A refractometer is one of the most useful tools a brewer can have. It allows for near-instantaneous measurements of specific gravity, without having to compensate for or adjust sample temperature or withdraw a large volume of wort/beer (a significant concern at homebrew scales). There are a few issues associated with accurately using a refractometer for brewing, though. First, a refractometer does not actually measure specific gravity, or sugar content. Instead it simply projects a line through a reticle, and relies on the fact that the refractive index of the fluid will move a line up and down the reticle. For a simple sucrose solution (the refractometers common to homebrewers are “borrowed” from the wine industry) the refractive index depends only on the sugar content and the temperature. Automatic temperature correcting (ATC) refractometers use a bimetal strip to cancel out the temperature variable (within a given range), meaning that the reticle can be marked directly in units of sugar content. Brewers’ wort, however, is not a sucrose solution, and so a “wort correction factor” must be applied. Generally this is done by dividing the refractometer reading by 1.04.

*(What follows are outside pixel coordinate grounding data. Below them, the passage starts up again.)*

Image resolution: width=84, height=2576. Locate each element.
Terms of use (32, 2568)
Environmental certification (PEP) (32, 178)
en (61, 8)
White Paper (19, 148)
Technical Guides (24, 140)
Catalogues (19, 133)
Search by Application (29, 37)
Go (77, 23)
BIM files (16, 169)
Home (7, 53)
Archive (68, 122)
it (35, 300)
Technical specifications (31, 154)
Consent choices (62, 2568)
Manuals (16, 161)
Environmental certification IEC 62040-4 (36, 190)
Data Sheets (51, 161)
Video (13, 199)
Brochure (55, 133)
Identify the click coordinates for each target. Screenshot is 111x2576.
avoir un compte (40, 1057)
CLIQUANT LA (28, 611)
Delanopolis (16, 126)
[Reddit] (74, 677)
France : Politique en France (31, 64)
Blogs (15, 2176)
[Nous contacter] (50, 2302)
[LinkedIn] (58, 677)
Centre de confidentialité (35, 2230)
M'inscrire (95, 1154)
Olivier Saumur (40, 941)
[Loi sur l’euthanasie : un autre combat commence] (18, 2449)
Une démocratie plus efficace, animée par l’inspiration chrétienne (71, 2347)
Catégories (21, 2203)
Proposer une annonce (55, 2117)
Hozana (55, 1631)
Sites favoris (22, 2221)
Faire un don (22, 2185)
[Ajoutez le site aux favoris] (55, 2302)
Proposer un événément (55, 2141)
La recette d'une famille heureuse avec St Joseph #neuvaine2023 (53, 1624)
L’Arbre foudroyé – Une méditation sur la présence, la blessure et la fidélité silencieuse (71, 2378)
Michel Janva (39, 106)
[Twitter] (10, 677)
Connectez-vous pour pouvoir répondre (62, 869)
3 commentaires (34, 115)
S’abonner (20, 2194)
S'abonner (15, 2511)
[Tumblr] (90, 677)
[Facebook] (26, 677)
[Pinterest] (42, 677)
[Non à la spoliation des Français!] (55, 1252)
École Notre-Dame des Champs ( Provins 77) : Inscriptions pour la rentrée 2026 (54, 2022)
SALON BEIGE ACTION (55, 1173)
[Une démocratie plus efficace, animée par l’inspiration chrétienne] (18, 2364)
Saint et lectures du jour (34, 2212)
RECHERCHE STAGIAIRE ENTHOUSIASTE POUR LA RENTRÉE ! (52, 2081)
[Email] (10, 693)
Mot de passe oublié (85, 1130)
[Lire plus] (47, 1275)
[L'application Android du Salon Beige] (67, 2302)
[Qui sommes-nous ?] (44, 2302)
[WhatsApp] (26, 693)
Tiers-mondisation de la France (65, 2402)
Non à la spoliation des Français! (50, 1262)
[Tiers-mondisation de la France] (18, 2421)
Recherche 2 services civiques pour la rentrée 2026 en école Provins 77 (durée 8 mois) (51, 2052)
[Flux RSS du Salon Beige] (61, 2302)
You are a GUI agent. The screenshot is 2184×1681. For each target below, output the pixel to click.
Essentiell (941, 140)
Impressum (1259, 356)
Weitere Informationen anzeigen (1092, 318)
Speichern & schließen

The second, more intractable problem with using a refractometer to determine specific gravity is that once fermentation begins, the beer becomes a three-part solution: sugars, water, and alcohol. There is no longer fidelity of measurement – that is to say, there can be more than one specific gravity that will correlate to the same refractive index. Generally speaking, however, only one of the potential data points will be sensible for a real beer. Making that assumption, it should be possible to develop a correlation between the measured refractive index and the actual gravity of the beer, as long as the alcohol content can be estimated. This means that if both pre- and post-fermentation readings are taken, the FG can be predicted. Various software packages and websites incorporate tools to do just that, all of which seem to use the same correlation:

FG = 1.001843 – 0.002318474*RIi – 0.000007775*RIi² – 0.000000034*RIi³ + 0.00574*RIf + 0.00003344*RIf² + 0.000000086*RIf³

Where RIi and RIf are the initial and final refractive indices, respectively, in wort-corrected degrees Brix.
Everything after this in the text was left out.